The government always moved cautiously and suspiciously, careful to preserve the basic material gains of the Revolution at minimally acceptable levels. But this could only be done with outside help, either through NGOs, the growth of a private economy, or local empowerment. The central questions of control versus democracy and local and individual initiative versus mobilization from above (through the state-run mass organizations) remained fraught with difficulties. The United States’ open support for the expansion of a civil society that it brazenly endorsed as a vehicle to mold Cuban society in an image borrowed from Cuba’s past (see the Cuba Democracy Act of 1992, for example) only made the whole question thornier. But nevertheless, expanded civil society—despite all controls—has remained a permanent feature of the Cuban landscape.
As the essays in this book describe, the process of adjustment on both sides is a constant dance between top-down management and real autonomy and space for both organizations and individuals. The state continues to control resources and must approve all plans put forth by organizations. In fact, a state representative has the right to sit in on any meeting held by a recognized NGO. That this right is seldom if ever exercised makes little difference; its mere existence creates apprehension among NGOs. In addition, when an NGO-backed project gets off the ground, the state often moves in to take it over, sometimes with unfortunate results. The reluctance on the part of elements within the government to cede real power to locals and decision making to communities has proven hard to overcome, as has the vision of all NGOs as real or potential agents of imperialism.
The editors conclude that three possible outcomes exist for the new formations of civil society: (1) They will lead a revolution inside the Revolution; (2) they will become a force against the Revolution; or (3) they will work with the Revolution to strengthen it. This is not just idle speculation. By the first years of the 21st century, civil society had become a fixture on the Cuban landscape, one not likely to disappear. Further, it provided alternative spaces where people could act with fewer restraints than in official capacities. This does not necessarily imply, of course, opposition to the Revolution or the state, but may merely represent an alternative way toward jointly held goals. Nevertheless, elements within the new civil society connected to the emergent foreign sector or even to elements outside the country could turn into focal points for anti-revolutionary activities. Thus, the state maintains a watchful eye over the sector, even if this becomes counterproductive in many ways.

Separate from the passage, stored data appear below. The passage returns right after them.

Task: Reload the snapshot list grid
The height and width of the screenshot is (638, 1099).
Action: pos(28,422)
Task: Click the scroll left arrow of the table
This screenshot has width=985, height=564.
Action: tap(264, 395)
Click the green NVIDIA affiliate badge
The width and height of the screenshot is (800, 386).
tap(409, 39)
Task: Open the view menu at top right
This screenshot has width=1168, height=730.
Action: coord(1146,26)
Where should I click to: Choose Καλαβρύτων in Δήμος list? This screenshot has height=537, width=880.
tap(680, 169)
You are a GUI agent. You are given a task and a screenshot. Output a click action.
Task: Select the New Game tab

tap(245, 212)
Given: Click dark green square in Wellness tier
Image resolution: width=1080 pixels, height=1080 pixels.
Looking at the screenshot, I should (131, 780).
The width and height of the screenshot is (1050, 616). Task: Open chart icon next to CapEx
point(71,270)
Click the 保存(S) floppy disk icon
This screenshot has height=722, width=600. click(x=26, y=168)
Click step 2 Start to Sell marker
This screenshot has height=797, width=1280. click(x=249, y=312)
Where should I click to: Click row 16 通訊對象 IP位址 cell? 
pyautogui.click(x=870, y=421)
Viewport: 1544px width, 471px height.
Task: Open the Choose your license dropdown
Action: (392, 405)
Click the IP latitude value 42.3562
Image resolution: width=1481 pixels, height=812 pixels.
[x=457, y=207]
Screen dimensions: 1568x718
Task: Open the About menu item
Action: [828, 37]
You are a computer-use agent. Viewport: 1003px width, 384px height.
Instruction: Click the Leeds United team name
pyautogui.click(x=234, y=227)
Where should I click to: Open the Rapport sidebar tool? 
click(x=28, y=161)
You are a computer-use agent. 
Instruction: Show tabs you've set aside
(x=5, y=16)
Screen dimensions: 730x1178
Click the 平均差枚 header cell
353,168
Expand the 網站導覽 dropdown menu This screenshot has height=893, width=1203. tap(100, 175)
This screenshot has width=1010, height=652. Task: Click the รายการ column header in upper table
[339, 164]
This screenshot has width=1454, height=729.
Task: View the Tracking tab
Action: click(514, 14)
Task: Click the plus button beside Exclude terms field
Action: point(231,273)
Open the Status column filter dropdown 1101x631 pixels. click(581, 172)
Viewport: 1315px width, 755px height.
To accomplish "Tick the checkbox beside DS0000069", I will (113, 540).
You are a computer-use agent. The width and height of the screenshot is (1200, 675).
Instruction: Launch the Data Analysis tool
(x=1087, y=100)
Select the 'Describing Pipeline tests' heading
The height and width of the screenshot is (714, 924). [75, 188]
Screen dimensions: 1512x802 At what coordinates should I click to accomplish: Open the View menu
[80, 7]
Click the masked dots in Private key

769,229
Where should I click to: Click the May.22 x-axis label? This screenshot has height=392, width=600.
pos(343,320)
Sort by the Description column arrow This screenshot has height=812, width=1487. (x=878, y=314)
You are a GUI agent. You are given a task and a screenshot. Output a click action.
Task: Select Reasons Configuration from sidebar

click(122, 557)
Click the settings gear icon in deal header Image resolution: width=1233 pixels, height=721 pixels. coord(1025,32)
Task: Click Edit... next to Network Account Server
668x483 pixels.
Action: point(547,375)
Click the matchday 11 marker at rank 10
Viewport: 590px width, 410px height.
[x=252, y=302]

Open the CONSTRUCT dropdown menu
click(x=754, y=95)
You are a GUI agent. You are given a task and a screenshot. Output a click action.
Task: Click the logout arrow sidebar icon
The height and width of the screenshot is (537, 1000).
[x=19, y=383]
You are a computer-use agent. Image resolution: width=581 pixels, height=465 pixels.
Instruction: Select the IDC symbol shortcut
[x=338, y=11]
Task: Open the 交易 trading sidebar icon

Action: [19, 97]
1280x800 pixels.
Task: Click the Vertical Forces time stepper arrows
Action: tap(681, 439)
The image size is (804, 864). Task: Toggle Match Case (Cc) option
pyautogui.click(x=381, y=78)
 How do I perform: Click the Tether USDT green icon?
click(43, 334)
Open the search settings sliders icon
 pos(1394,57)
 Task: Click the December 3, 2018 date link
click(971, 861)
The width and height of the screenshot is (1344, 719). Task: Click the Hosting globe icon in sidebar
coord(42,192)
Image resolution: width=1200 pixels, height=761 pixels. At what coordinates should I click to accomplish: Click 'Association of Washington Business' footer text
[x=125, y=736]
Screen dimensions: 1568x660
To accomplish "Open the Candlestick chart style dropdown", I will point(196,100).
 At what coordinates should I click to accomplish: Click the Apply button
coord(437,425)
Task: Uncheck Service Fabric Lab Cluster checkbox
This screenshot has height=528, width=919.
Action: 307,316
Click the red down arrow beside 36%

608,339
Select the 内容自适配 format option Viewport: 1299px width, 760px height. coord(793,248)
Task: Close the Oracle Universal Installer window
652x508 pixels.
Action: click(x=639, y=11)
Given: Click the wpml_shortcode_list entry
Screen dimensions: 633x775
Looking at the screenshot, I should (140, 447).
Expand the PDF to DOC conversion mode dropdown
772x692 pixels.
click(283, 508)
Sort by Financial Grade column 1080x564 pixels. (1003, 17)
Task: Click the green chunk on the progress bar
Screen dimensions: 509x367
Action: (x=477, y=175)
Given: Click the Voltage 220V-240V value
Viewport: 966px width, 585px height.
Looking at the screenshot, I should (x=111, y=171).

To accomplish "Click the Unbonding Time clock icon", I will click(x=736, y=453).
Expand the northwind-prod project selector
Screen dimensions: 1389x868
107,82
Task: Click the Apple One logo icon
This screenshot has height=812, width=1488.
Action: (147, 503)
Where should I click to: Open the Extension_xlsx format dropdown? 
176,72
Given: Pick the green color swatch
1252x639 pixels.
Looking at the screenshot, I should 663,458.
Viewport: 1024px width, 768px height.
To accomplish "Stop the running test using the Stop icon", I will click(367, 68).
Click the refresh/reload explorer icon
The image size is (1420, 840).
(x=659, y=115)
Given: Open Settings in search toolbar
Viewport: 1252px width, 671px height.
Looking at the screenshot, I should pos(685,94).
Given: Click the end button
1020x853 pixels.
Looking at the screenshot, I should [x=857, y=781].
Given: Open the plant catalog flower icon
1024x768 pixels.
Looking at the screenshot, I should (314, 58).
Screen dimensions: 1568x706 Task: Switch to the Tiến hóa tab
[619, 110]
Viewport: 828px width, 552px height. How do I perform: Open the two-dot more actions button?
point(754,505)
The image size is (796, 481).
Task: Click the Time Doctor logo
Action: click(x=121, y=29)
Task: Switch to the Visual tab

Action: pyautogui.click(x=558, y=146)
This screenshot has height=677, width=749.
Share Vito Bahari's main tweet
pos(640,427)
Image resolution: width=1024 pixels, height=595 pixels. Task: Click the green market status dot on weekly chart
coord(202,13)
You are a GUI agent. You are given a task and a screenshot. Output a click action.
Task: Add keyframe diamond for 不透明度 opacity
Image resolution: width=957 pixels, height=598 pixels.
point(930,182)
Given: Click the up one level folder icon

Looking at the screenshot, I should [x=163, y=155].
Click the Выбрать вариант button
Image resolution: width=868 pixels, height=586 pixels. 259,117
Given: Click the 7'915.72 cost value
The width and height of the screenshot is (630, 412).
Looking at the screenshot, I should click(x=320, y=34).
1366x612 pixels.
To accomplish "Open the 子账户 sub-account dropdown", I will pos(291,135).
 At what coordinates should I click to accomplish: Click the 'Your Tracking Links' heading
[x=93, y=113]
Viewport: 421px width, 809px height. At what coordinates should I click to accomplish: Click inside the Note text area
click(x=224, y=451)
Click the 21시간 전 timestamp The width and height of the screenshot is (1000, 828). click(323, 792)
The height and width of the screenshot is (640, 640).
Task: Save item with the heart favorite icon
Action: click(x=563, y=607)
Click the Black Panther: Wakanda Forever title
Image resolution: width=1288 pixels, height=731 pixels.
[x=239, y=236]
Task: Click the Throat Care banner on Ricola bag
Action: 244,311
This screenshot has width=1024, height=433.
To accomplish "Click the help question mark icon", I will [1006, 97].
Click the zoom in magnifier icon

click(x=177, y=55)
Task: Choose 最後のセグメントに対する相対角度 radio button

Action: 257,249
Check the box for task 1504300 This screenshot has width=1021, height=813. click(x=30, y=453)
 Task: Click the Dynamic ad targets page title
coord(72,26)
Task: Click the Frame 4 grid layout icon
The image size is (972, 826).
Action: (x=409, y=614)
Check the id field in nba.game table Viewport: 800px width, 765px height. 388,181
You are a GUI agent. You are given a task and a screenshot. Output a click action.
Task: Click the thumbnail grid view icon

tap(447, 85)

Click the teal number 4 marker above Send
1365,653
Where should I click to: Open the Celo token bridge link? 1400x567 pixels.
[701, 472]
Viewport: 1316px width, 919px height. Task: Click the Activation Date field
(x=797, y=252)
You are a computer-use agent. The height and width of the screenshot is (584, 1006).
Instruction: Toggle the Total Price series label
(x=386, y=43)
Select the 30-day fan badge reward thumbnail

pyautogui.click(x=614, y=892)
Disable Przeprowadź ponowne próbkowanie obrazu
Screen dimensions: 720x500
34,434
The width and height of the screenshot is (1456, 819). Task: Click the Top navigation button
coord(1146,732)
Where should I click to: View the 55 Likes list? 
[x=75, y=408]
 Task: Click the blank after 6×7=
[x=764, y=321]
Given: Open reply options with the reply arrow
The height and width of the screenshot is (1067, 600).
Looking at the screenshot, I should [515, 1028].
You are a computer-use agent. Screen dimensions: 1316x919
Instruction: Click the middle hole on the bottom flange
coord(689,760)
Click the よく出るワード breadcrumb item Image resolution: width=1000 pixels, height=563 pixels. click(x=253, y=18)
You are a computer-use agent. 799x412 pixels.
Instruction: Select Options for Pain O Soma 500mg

In all, this is a useful volume with good information for anyone wishing to look at the development of civil society in Cuba in the decade or so after 1991. It clearly develops two points. First, civil society and the state are not incompatible within the Cuban context. This contradicts some thinking on the part of those in Washington and Miami pushing for a “transition” in Havana. Second, again contrary to some writings about the island, the state has always supported civil society in some way or another. The scope and nature of that support has changed over time, and it will continue to change in the future. Civil society is not about to go away, and it will surely evolve along with the Cuban economy and society. It remains up to the Cuban people as well as the government to see that this process is one that reinforces and develops the goals of the Revolution without subverting them.
Hobart Spalding is a member of the NACLA Editorial Committee.